According to the National Institute of Health, dry eye affects close to five million Americans over the age of 50 as well as many younger patients.  Are you one of them?  Here are some of the symptoms:  watering, burning, foreign body sensation, and intermittent blurred vision to name a few.  If you are reading this article and you are over the age of 50, there is a significant chance that you are experiencing some or all of these symptoms.  Unfortunately, most non-eye specialists are not equipped to fully diagnose and treat the cause of this serious problem. The reality is that dry eye syndrome is so prevalent that it accounts for about four billion dollars of national healthcare spending each year.  Moreover, a large quality of life survey conducted in 2011 found that having dry eyes impacts us as much as cardiac chest pain.  At first glance, that seems surprising, but if we stop and think about the number of activities that require visual focus (reading, watching television, cooking, knitting, fishing, hunting, etc.), maybe it’s not that shocking after all. 

Why is Dry Eye Sometimes so Difficult to Treat? 

For being a simple two-word phrase, “dry eye” is actually an extraordinarily complex topic.  Finding the root cause of dry eye is not always easy. We know that many factors play a role: systemic medications, autoimmune diseases, hormone imbalances, and advanced age are at the tip of the iceberg.  Even in situations where certain contributing factors are more obvious, finding an effective and lasting therapy is still a challenge for many patients. Eye care providers have battled dry eyes for decades.  You are probably familiar with the use of artificial tears and lubricating ointments.  Other approaches to dry eye include tear preservation with punctal plugs or treatment of ocular surface inflammation with topical medications such as Restasis or prednisolone.  While these treatments prove to be enough for some people, there is a growing population of patients with dry eye that is resistant to traditional therapies.  Fortunately for these patients, dry eye research and treatment has matured quite a bit over the past several years. 

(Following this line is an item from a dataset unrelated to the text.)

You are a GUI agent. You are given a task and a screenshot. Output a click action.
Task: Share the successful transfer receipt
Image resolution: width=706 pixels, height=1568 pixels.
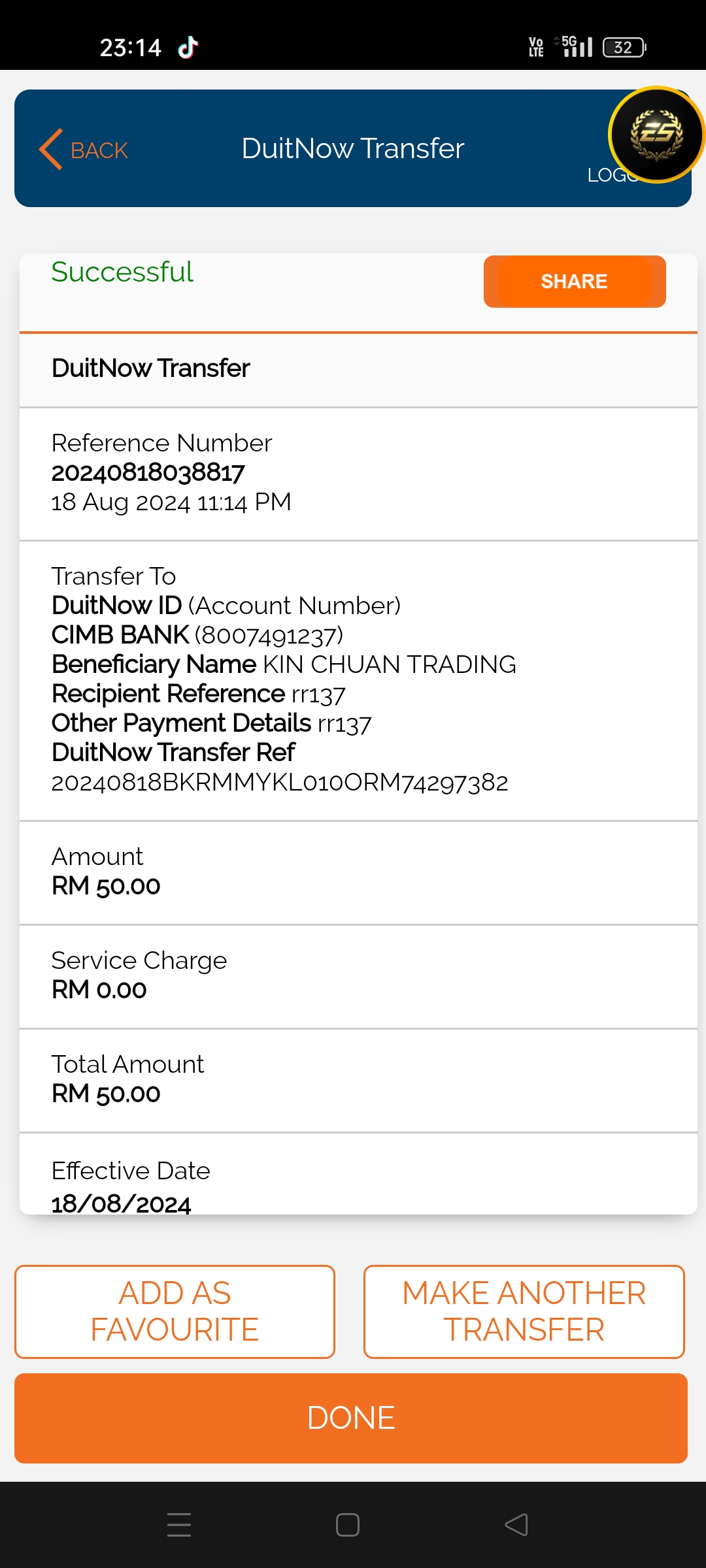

Tear Film Quality and Newer Approaches to Dry Eye Therapy

In order to have a proper clinical approach to treating this condition, we must first understand what it means to have dry eye.  Dry eye can be classified into two groups:

1) Poor quantity or

2) Poor quality. The tear film is composed of oil and water, and the quality of our tears has more to do with the oil in our tear film.  

Oil is produced by 50 to 60 structures called Meibomian glands that line the edges of our eyelids.  The oil functions not only to smoothen the tear film but also to prevent tears from evaporating in between blinks. Over time, some degree of clogging of the Meibomian glands seems to be a normal process, and this is termed Meibomian gland dysfunction or MGD.  However, in many patients this happens too early and/or too much.  Clogging of glands is reversible in its early stages, but if ignored, it leads to secondary inflammation and ultimately to gland death.  Historically, the treatment of MGD has been hot eyelid compresses a few times a day to help free the oil glands.   

Unfortunately it is difficult to get enough heat to the internal parts of the eyelid by placing the hot compresses externally. So how can we treat poor quality tear film?  Two procedures have emerged in the past several years that help boost and augment the oil in our tear film: Lipiflow and BlephEx. 

Lipiflow uses a thermal pulsation system to actively express oil from clogged glands.  BlephEx uses a surgical grade microsponge to treat inflammation of the eyelid margin that would otherwise lead to breakdown of the oil layer in the tear film.  

Both treatments have demonstrated tremendous success for patients who have failed traditional therapies.  Both are also in office procedures that can be done in many instances on the same day as the in-office visit.